Now you may proceed on the second itinerary in Liguria, travelling to Ciancavarè Nursery-Garden, some 10 miles away. Gardens, typical products and many other attractions can be found along the way, as usual.
Gardens and attractions along the way
Botanical Garden of Villa Hanbury: Hanbury Botanical Gardens are located on the Mortola promontory, on the Ligurian coast, a few kilometres from the French border. They stretch over 45 acres of the municipal area of Ventimiglia, in the province of Imperia. The typical English landscape, with irregular paths and romantic pergolas and patios, offers postcard-like views of the sea in the background. The property features a wide range of microclimates, according to different exposures to the sun and the winds, variable heights and humidity.
The garden of Villa Piacenza Boccanegra, between Latte e Ventimiglia (IM): In the southernmost part of Liguria, a few kilometres from the French border, Boccanegra Garden offers an excellent collection of Mediterranean climate plants coming from all over the world. They are neatly arranged over some 10 acres of terraced cultivation gently sloping to the sea. The steep terrain on the sea has been reserved for the spontaneous flora, while the area near the house is full of “thirsty” tropical plants – which require particular care – and the only one equipped with an irrigation system. Boccanegra is, in fact, a natural garden, which can grow mostly unattended.
Pallanca Exotic Garden, Bordighera: On a steep rocky slope, overlooking the sea, there’s Pallanca Exotic Garden, a spectacular place created by Giacomo Pallanca, a pupil and later an assistant of acclaimed botanist Ludwig Winter.
Winter Gardens, Bordighera: Ludwig Winter (1846-1912) was a German agronomist and botanist, who participated in the construction of Hanbury gardens in Ventimiglia and created a wondrous botanical garden in Bordighera – in the Sasso valley. Today, the latter is a private property in “Madonna della Ruota” area, with one of the richest collections of palm trees, inspired by those of the early 1900s, and evoking the exotic world of deserts and oasis.

+--

Reproduce the portion of the Liguria gardens text that begins with the words "Pallanca Exotic Garden, Bordighera: On" and ends with "deserts and oasis.". The material that comes next is drawn from a separate source.

| Data excerpt |
+--

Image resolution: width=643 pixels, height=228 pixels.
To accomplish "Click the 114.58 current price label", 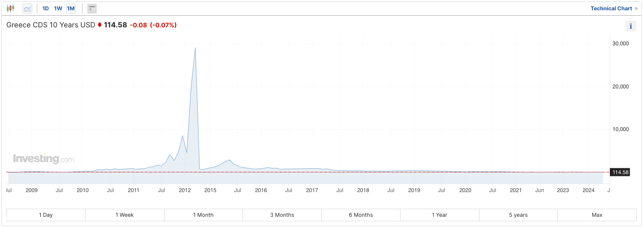I will (620, 172).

+--

| Reply |
Pallanca Exotic Garden, Bordighera: On a steep rocky slope, overlooking the sea, there’s Pallanca Exotic Garden, a spectacular place created by Giacomo Pallanca, a pupil and later an assistant of acclaimed botanist Ludwig Winter.
Winter Gardens, Bordighera: Ludwig Winter (1846-1912) was a German agronomist and botanist, who participated in the construction of Hanbury gardens in Ventimiglia and created a wondrous botanical garden in Bordighera – in the Sasso valley. Today, the latter is a private property in “Madonna della Ruota” area, with one of the richest collections of palm trees, inspired by those of the early 1900s, and evoking the exotic world of deserts and oasis.